By Miya Knights, 27 Sep 2007 at 11:22

South Tyneside and Gateshead has awarded a £23-million, five-year contract to overhaul its education infrastructure as part of the Building Schools for Future (BSF) initiative.

BSF is a £2-billion per annum government programme to renew or rebuild the infrastructure and facilities of every secondary school in the UK over the next 15 years. Information and communications technology (ICT) represents between 10 and 20 per cent of the total value of the investment programme.

The North East region has chosen IT consultancy Morse as the preferred ICT bidder, operating as part of a wider consortium led by support services and construction group, Carillion.

The contract covers the entire infrastructure of the schools in the area, updating existing telecommunications resources and renewing existing PC estates, the option to extend it on similar terms for a further five years.

But Michael Beaumont, ICT adviser for public sector IT body Socitm, who is working with South Tyneside and Gateshead on the BSF project told IT PRO the scope of the contract will cover some new and innovative areas too.

"The contract covers everything basically," he said. "It will be a full managed service, but with an emphasis on facilitating anytime, anywhere access to resources.
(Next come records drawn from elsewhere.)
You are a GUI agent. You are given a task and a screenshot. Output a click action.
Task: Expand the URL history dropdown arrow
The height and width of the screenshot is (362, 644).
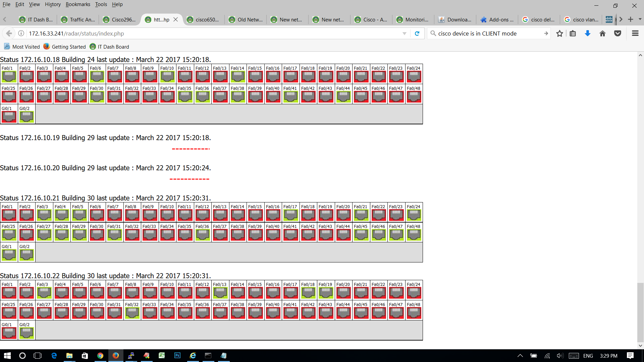coord(404,34)
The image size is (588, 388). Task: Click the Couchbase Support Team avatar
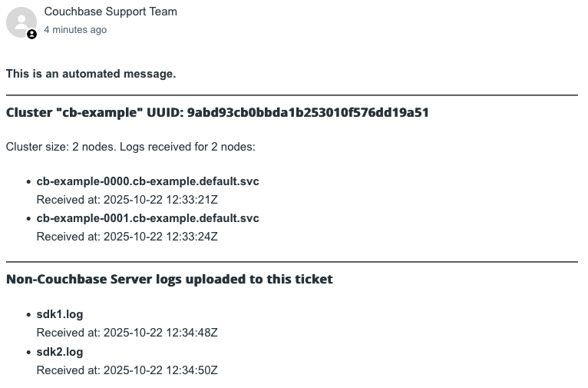click(21, 22)
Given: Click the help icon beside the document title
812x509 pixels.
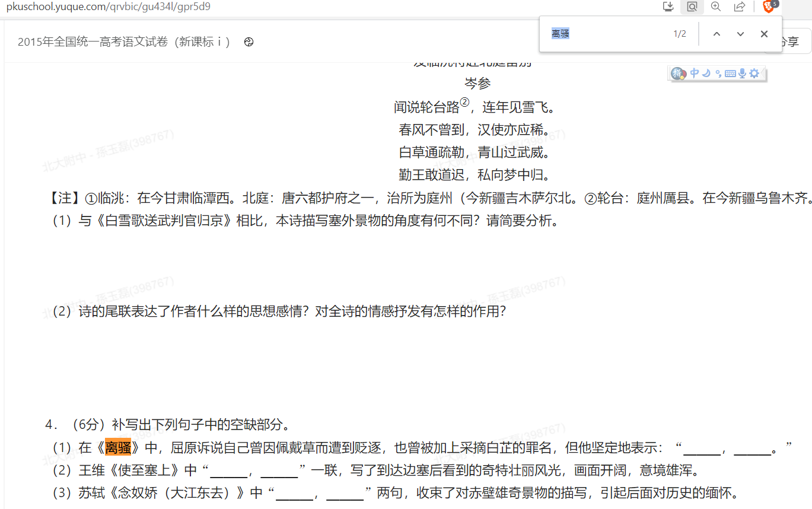Looking at the screenshot, I should click(x=249, y=42).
It is also emphasising the personalisation agenda, where learning can be tailored to suit individual children, as opposed to whole classes of kids."

Children will have access to the latest broadband services and PCs, as well as laptops to take home and use for homework, while specialist software applications will deliver tailored teaching supplements.

Beaumont also said smart cards would be deployed alongside state-of-the-art CCTV technology to increase safety and clamp down on unauthorised access or vandalism.

"These systems can be activated by proximity sensors, so kids could be automatically registered when they come into school during the day or denied access to certain parts of the school until they need it," he said.

He also said the smart cards would be linked across various school functions, to facilitate cashless canteens for example and therefore improve the management information available to administrators to feed back into service improvement.